Nord-Pas-de-Calais L’établissement public foncier devient incontournable

Mots clés : Fiscalité - Logement social

L’Etablissement public foncier (EPF) du Nord-Pas-de-Calais, créé en 1991 pour s’attaquer à l’exceptionnel problème des 10 000 hectares de friches industrielles régionales, s’est aujourd’hui durablement inscrit dans le paysage régional comme gestionnaire du tissu urbain.

Entre 1991 et 2006, il a mobilisé 176 millions d’euros pour requalifier près de 5 100 hectares de friches industrielles sur un total de l’ordre de 10 000 hectares. Depuis dix ans, il a aussi assuré des missions de portage foncier, investissant 120 millions d’euros pour acquérir quelque 3 000 hectares (dont 2 200 pour 80 terrils et 340 hectares pour la plate-forme de Dourges). Sur la période 2007-2013, son budget opérationnel atteint 327 millions d’euros. Pour faire face à la baisse des fonds européens, tout en maintenant son niveau annuel d’intervention autour de 40 à 45 millions d’euros, l’EPF a davantage mobilisé la fiscalité locale. Le conseil régional a ainsi quasiment triplé (de 9,4 à 32 millions d’euros) le produit annuel de la taxe spéciale d’équipement qui finance l’établissement.
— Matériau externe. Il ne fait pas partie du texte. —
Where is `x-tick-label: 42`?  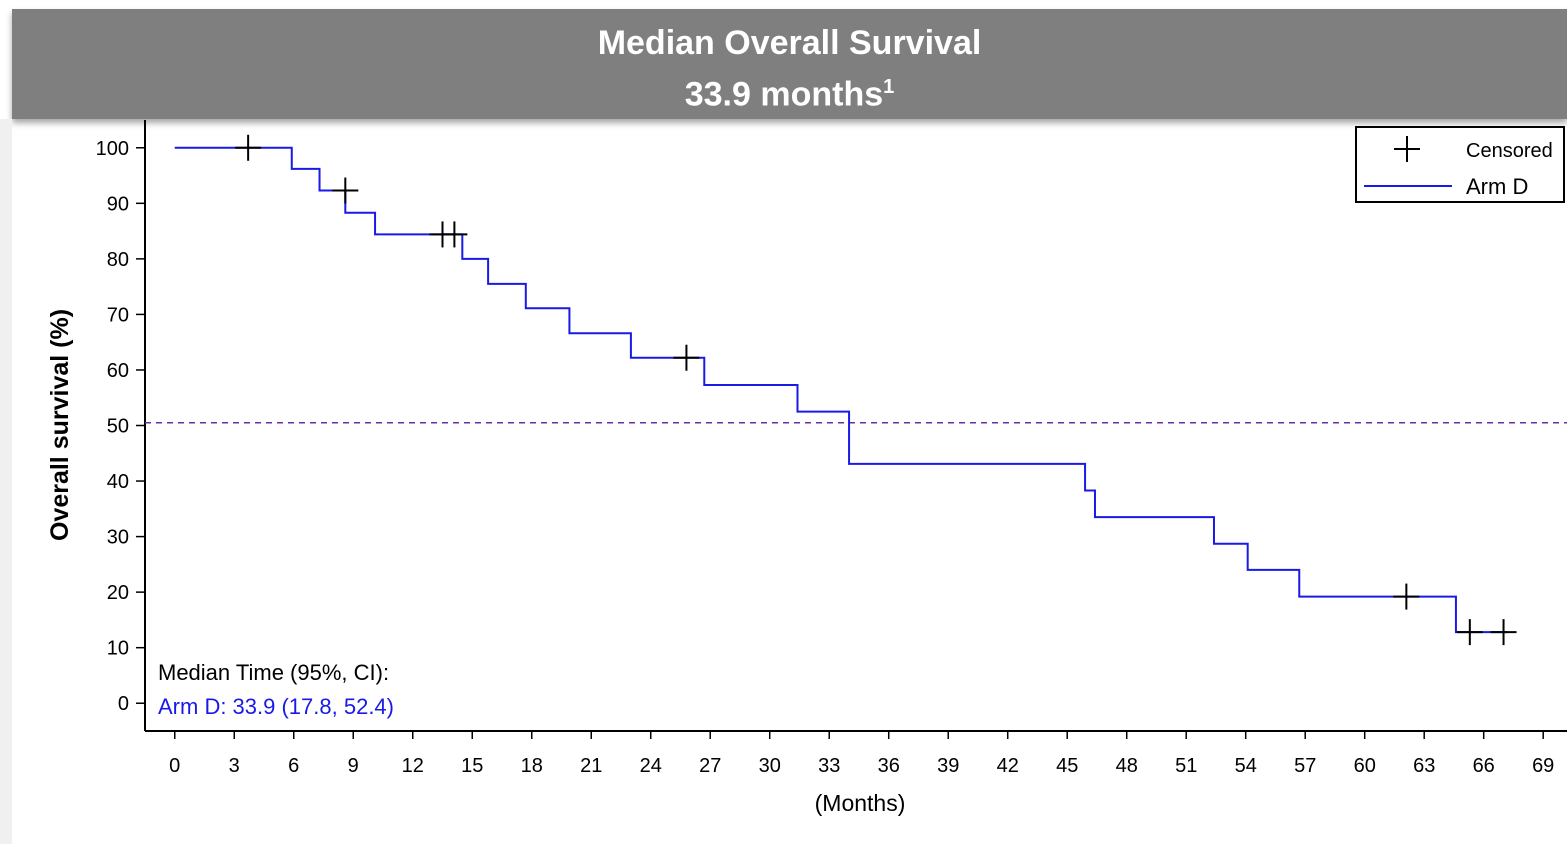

25 % minimum de logements ­sociaux. Ce dernier va donc poursuivre des travaux de requalification (134 millions d’euros) tout en consacrant 186 millions d’euros au portage foncier. « Notre priorité est de développer l’offre foncière pour le logement social, et nous n’intervenons que si les programmes comptent un minimum de 25 % de logements locatifs sociaux », a rappelé Jean-François Caron, président de l’EPF. L’établissement devrait être en mesure de dégager ainsi 600 à 700 hectares sur la période pour le logement social, alors que les friches urbaines sont aujourd’hui évaluées à quelque 1 800 hectares. L’EPF interviendra aussi pour accompagner la mutation foncière des sites industriels et les grands projets économiques. Le développement de la trame verte est son troisième axe d’intervention.

L’EPF ne peut pas acheter un terrain sans que la collectivité ne se soit engagée sur la reprise ultérieure de l’emprise foncière. Pour mettre en œuvre ce programme 2007-2013, l’établissement a donc signé en un an 46 conventions cadres portant sur 200 millions d’euros avec des intercommunalités qui représentent 90 % de la population régionale. C’est le signe de son excellent ancrage auprès des collectivités.